Crítica: Quincas Berro D’Água
Por Diego Estrella
Baseado na obra do escritor Jorge Amado, Quincas Berro D’Água nos mostra a morte do personagem (Paulo José) que dá título ao filme logo nos primeiros minutos. Ele é um bêbado que abandonou sua família para viver uma vida boêmia na companhia de outros vagabundos, estes os personagens que aprontam as peripécias durante o filme. Cabo Martim (Irandhir Santos), Pé de Vento (Luis Miranda), Pastinha (Flavio Bauraqui) e Curió (Frank Menezes) armaram toda uma noite de comemorações do aniversário do companheiro de farra. Ao saber da morte dele, não conseguem acreditar e decidem que é uma brincadeira do amigo, pois este sempre pregava peças e devem continuar com o plano da noite de folia do aniversário. Logo, o corpo de Quincas é carregado para os bares onde o grupo costumava passar as noites. O protagonista, apesar de ser um cadáver, brilha durante todo o filme, em parte pela narração de Paulo José, em parte por suas expressões faciais discretas, pois um morto não se manifesta, o personagem nos faz rir em diversos momentos.
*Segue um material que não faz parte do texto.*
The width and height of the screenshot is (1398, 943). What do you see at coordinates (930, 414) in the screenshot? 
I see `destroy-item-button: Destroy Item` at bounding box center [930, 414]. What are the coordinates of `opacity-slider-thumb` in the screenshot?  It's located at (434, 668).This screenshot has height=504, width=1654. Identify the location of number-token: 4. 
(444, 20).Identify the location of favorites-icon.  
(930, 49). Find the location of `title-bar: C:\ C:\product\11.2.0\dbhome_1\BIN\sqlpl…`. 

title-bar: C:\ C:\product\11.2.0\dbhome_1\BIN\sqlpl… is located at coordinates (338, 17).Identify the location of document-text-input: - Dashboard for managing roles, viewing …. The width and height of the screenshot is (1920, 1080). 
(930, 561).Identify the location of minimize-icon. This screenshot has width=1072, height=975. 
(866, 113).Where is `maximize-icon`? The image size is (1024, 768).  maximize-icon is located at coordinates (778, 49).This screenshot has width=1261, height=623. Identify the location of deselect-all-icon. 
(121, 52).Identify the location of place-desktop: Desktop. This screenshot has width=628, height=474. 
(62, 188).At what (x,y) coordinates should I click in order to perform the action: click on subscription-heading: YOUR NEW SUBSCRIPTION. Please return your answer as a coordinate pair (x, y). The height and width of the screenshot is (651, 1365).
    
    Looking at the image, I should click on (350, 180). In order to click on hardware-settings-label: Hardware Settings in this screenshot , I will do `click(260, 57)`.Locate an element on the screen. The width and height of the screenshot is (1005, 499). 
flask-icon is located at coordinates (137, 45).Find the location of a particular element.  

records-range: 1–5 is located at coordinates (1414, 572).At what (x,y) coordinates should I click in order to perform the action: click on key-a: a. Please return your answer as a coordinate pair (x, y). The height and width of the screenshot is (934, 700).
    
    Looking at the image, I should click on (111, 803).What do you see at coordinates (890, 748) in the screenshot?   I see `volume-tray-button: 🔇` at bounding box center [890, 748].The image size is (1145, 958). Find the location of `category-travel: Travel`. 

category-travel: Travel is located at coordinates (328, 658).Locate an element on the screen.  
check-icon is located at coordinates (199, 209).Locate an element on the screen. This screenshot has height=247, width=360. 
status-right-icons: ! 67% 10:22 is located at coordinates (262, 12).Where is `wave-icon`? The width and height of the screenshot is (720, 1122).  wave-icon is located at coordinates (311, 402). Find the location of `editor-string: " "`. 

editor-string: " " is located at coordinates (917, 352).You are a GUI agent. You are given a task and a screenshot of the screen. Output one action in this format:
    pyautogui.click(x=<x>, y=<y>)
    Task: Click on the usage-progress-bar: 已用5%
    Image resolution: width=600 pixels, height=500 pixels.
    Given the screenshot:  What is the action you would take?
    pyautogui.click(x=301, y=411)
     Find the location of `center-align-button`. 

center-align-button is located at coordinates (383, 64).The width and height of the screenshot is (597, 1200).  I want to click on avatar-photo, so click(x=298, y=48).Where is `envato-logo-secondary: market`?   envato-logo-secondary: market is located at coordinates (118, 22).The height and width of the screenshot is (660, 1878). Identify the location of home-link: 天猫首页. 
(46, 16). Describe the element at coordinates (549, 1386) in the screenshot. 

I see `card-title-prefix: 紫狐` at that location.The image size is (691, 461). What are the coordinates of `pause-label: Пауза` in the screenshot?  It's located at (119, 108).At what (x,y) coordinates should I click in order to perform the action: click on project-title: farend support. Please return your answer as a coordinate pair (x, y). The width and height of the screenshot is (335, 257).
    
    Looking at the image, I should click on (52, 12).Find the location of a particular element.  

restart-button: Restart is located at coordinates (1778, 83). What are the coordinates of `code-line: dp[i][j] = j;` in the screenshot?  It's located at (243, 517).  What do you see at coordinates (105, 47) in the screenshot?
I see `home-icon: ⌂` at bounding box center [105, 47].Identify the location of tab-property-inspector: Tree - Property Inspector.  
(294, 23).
Enquanto isso, sua família, daquelas tradicionais que desejam manter as aparências, quer que ele seja velado e visto como um homem da alta sociedade. Para justificar sua ausência de casa, eles inventaram a história de que ele se tornou um comendador e estava fora do país. Vanda (Mariana Ximenes), filha de Quincas, sente a mesma inadequação que levou o pai a sair de casa, mas prefere viver uma vida conservadora ao lado do marido, um oportunista de olho em regalias da alta sociedade. Esse atrito entre a família, aquela com o direito de velar o morto, e os amigos, aqueles que viviam as alegrias e as tristezas com o morto, mostra o conflito entre a rigidez da sociedade e a vida desregrada dos boêmios, estes sempre usando da malandragem para superar sua desvantagem perante a sociedade que os condena, enquanto os que vivem dentro da regra invejam a liberdade daqueles que só tem compromisso com sua alegria.
Repleto de humor e situações cômicas, ele trata temas sérios, como a perda de um ente querido, a diferença de classes sociais, a ordem rígida que segrega os pobres e os boêmios na Bahia dos anos 50, mas tudo com uma atmosfera leve, denunciada pela trilha sonora que, muitas vezes, parece o fundo musical de um circo, além das observações do narrador, que aproveita sua posição para tirar sarro e denunciar para o espectador todos os defeitos da sociedade que posa de moralista e denuncia os párias, enquanto esconde seus próprios pecados. Nada mais brasileiro do que a ordem imposta sendo desvirtuada pela farra dos bêbados e foliões no limiar da miséria e tudo terminando em festa, mesmo em horas tão trágicas. Eles não deixam de ter certa razão, pois, diante da morte, o que realmente importa?